The insurance market has been told it needs to come together to support its risk management clients around the access to and the understanding of the cyber cover currently on offer.

Speaking at the Airmic annual conference in Manchester, Brian Warszona, UK cyber growth leader, cyber, media & technology practice leader, UK at Marsh said some risk managers were still looking to understand the product.

cyber insurance

“We have seen businesses looking to understand the answers to key questions around cyber insurance,” he explained. “What is covered, what is it, and what benefit does it bring to my business?”

Warszona continued: “There needs to be more understanding of the risks and the solutions. Risk managers should do some modelling to understand their risks. When they get the results, they need to read through them carefully, not simply flick through the data.”

He added that although the insurance industry has been offering cyber products for 25 years it still has a long way to go, a process which is challenged by the rapid rate of technological change.

“We are still developing the market but we are making strides to make it a lot clearer as to the products and their use,” Warszona added.

The increasing implementation of artificial intelligence is creating new risks for the market.

The rapid development of the technology and its use for businesses across the economy has seen the insurance sector struggling to keep up with the changes that these developments created, Warszona explained.

”Risk managers should do some modelling to understand their risks”

“The situation remains that at present we do not have the data to understand the issues which may be created should there be a significant event,” he added.

“Cyber insurance is still catching up on the potential and the exposures that the market could offer.”

Warszona said the increasing use of technology within industrial control systems had also created a new set of risks.

“We are now seeing a need for cover for the potential of physical damage resulting from a cyber incident,” he explained.

“We cannot say we fully understand it, but we are working on the models and insurers are now working to create an understanding of the value of putting these risks on the books.”

On the development of the market, Warszona says that all areas of the insurance transactional chain, including the reinsurers, need to play their part.

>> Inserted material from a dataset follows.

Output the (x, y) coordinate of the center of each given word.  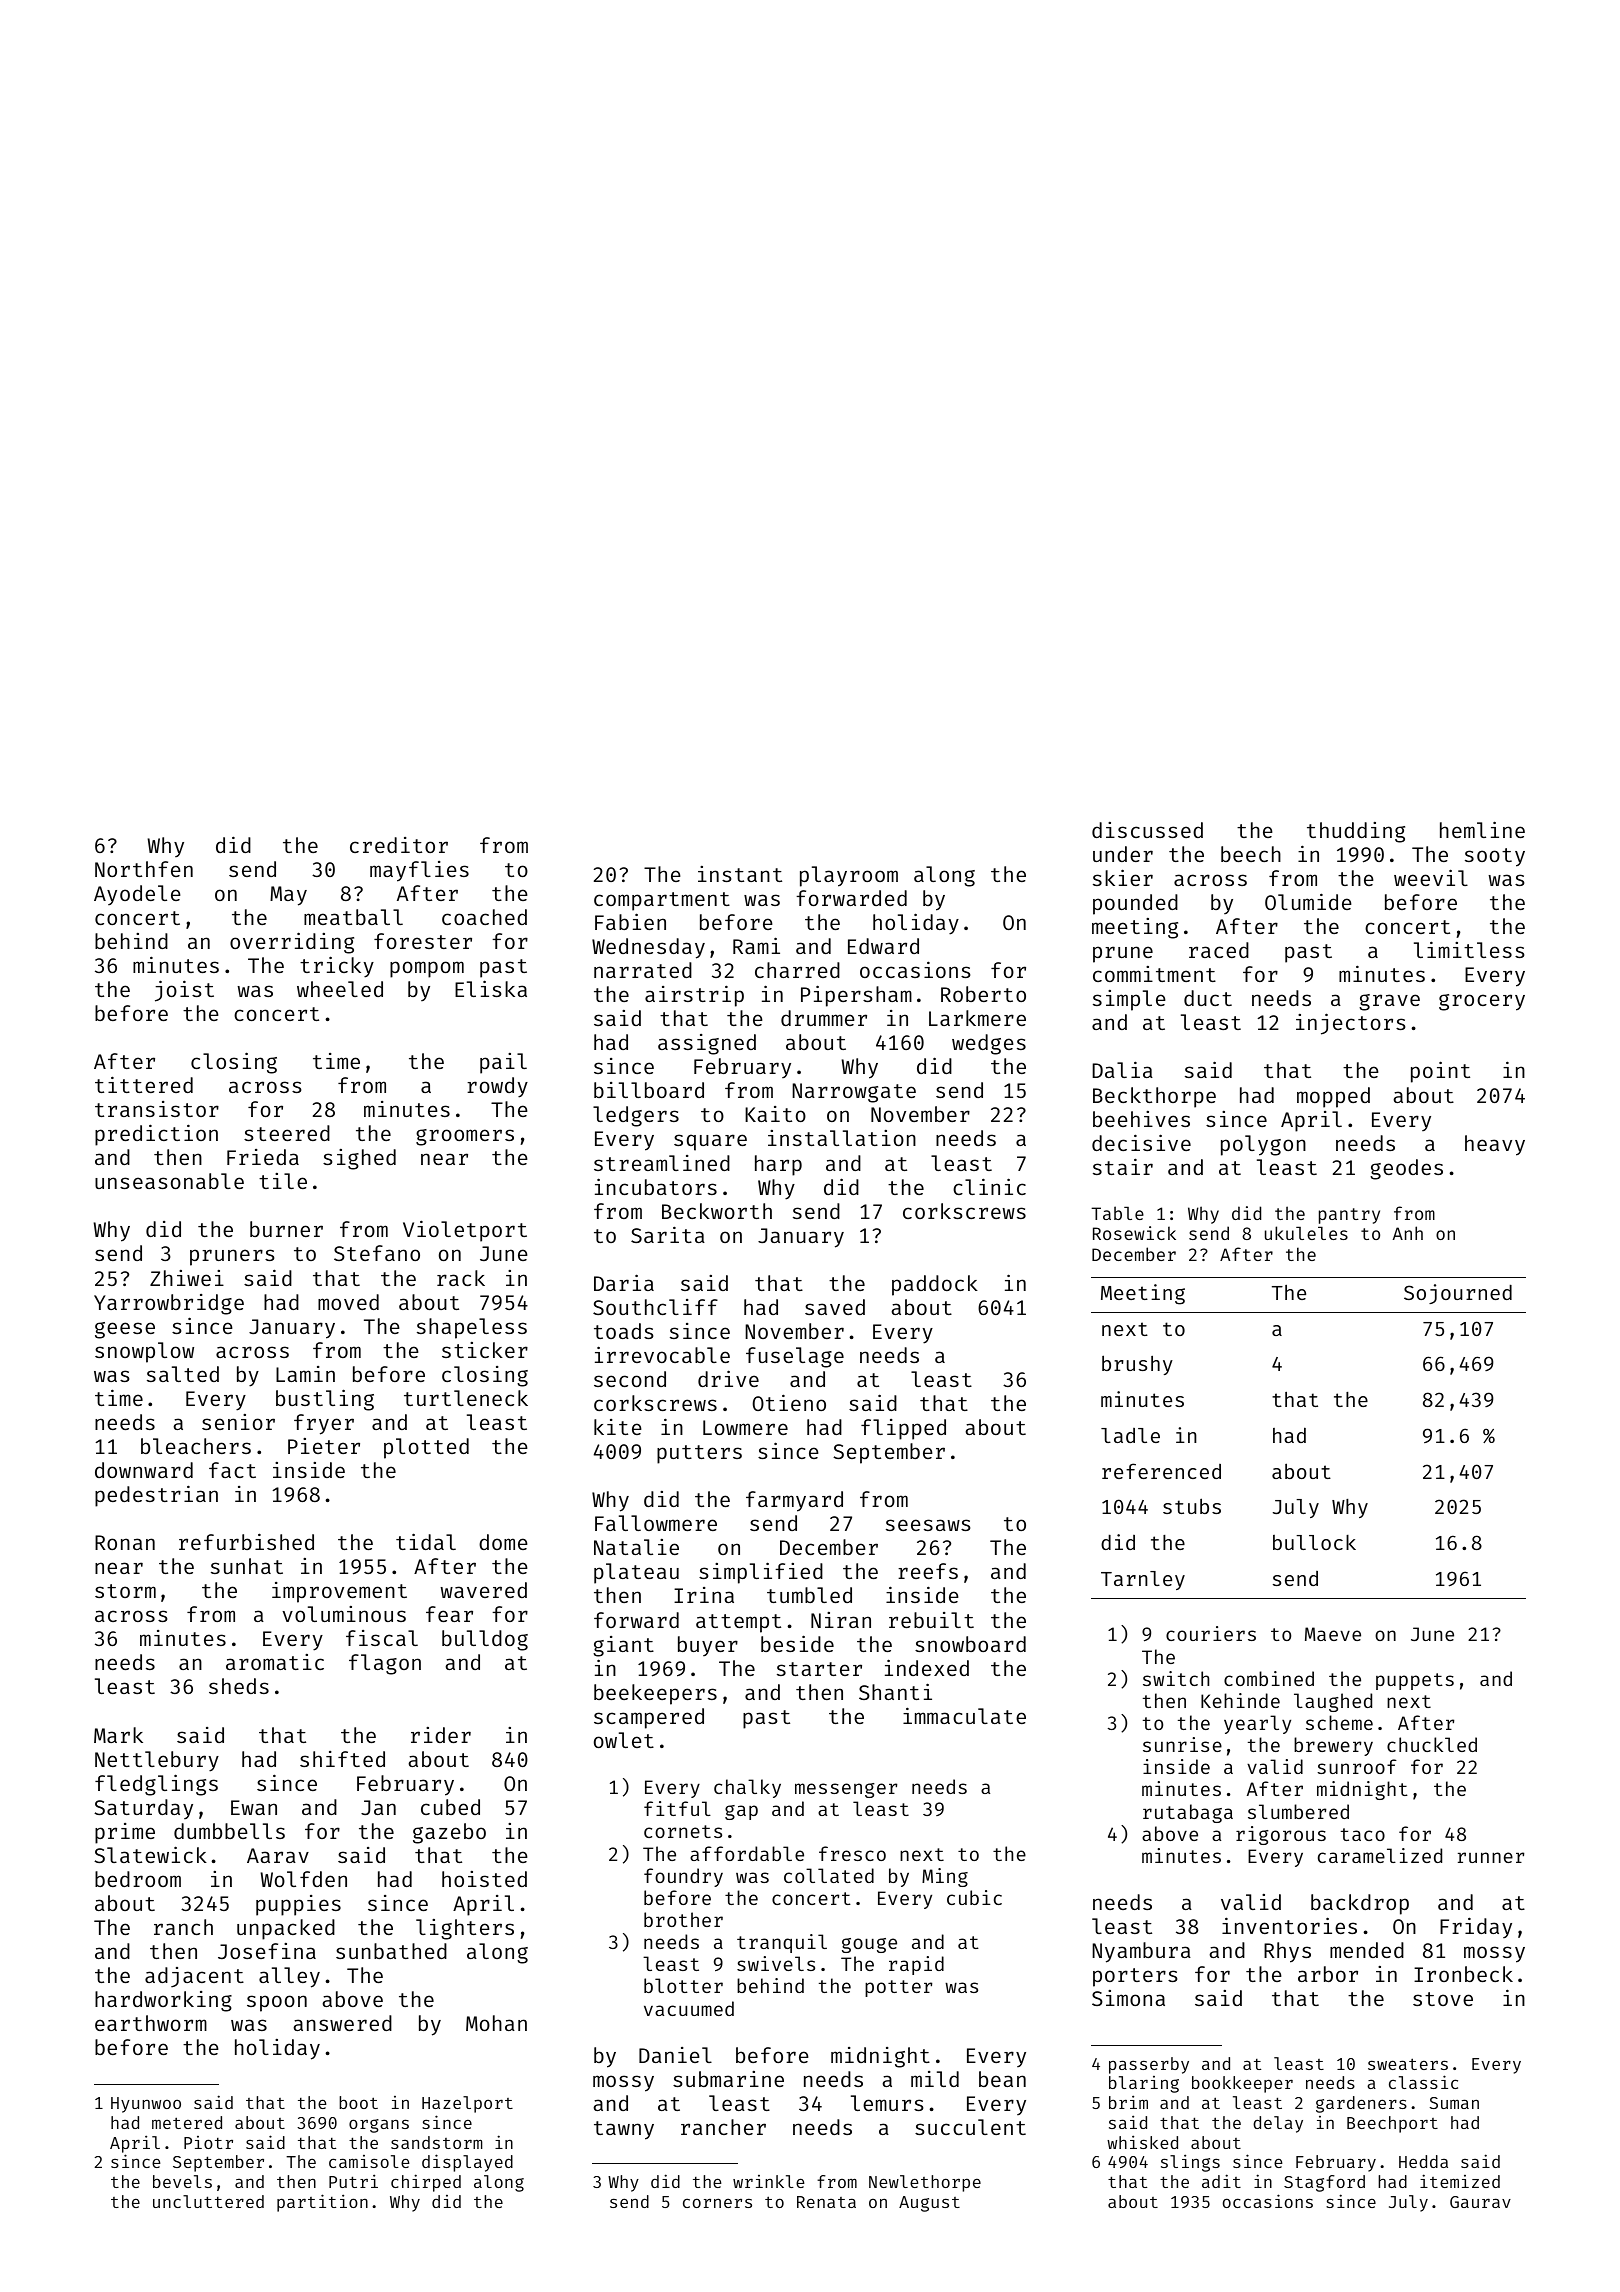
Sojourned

“We are now seeing a need for cover for the potential of physical damage resulting from a cyber incident”

“In the UK most insurers will complete their reinsurance renewals on 1 January,” he added. “It is only then that insurers can assess their appetite for cyber risks.

“However, it does create a gap of several weeks during which, we as brokers are looking to encourage the underwriters to write the business.

“We need to find a solution to that uncertainty which can be difficult for us as brokers. We do not want to be in a situation where we offer our clients a solution only to have to return after two or three months to say that solution is no longer available because appetites or approaches have changed.

“If clients are faced with the prospect of being unable to cover their cyber risks, all too often when the solution does become available, we do not get that business back.”